Thanks for reviewing. I don't know how you'd introduce a new prefix
other than with a tag, and tags are static and difficult to use on an
as-needed basis.
But the problem is really more about introducing existing prefixes
rather than new ones. Imagine you're emitting XML that's going to go
into the middle of an XML doc, and some prefixes have already been
declared in that doc. It would be clumsy to redeclare those prefixes, or
to declare new ones for the same namespaces. An XMPP implementation
almost requires this capability, and it's likely that other XMPP
implementations wouldn't interoperate with those clumsily redeclared
namespaces.
An XMPP conversation consists of two XML documents, each being sent the
opposite direction over the connection. The client's "document" starts
with this:
<stream:stream xmlns="jabber:client"
xmlns:stream="http://etherx.jabber.org/streams" ...>
Then, over the life of the connection, the client sends its commands to
the server as a series of XML elements, all of which are implicitly in
the "jabber:client" namespace. Notice there's no end tag for
<stream:stream>. That means you can't send it using xml.Marshal() or
xml.Encoder.Marshal() -- those both send end tags for every element. So
you have to output that <stream:stream> header without going through
Encoder. Somehow, Encoder needs to know that you've declared two namespaces.

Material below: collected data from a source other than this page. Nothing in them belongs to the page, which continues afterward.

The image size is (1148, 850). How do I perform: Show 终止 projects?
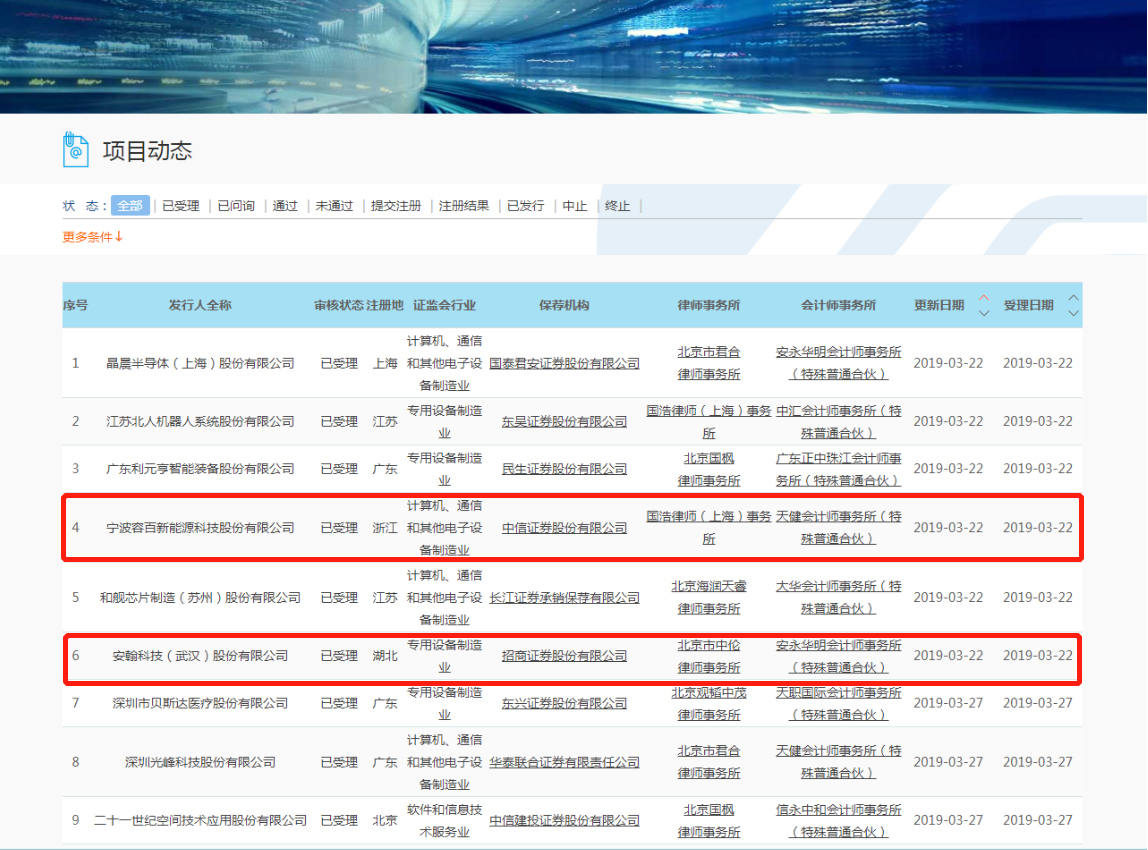click(617, 206)
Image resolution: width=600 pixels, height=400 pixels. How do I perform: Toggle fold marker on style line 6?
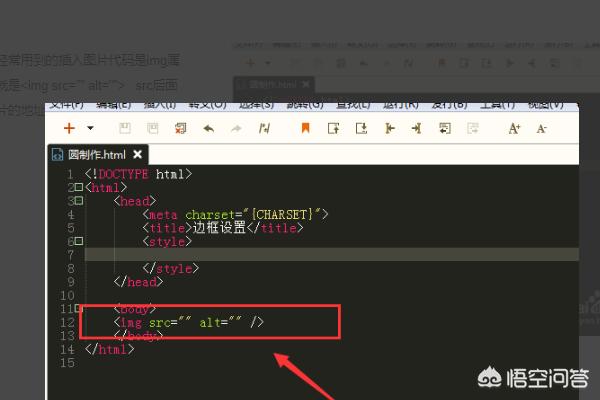[78, 241]
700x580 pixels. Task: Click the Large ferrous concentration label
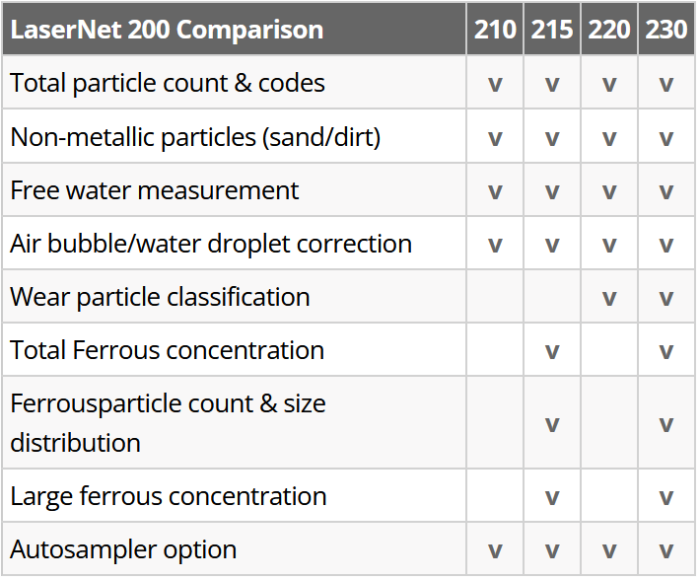pyautogui.click(x=169, y=496)
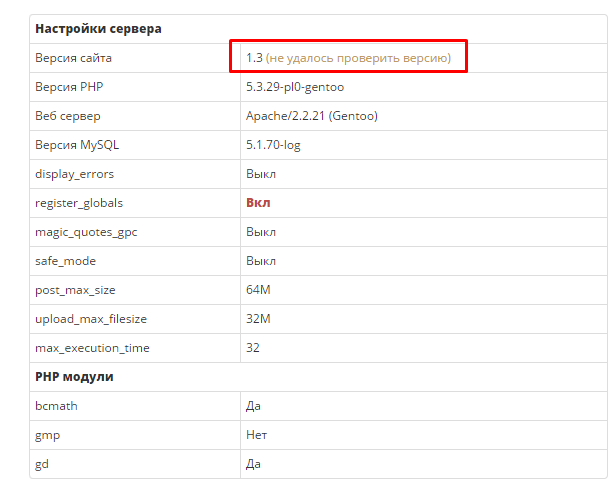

I'm not in love with Context, but I don't see a better way to do it. A
full implementation of XML namespaces requires that you have something
functionally equivalent to Context. The ability to stop and start in the
middle of a document means we need to expose that information to the
user somehow.
Assuming you or somebody else doesn't see a better alternative to
Context, here's a related question: Should we use type aliases on the
keys and values of Context.Map? Currently it's map[string]string, and
Encoder uses it as namespace -> prefix while Decoder uses it as prefix
-> namespace. That feels dirty to me, and likely to cause confusion.
Chris
On 12/17/2012 9:19 AM, Russ Cox wrote:
I would like to drop Context from the API. Can we do that?
It seems to me that even if you're in the middle of a document you can
just introduce new prefixes as needed.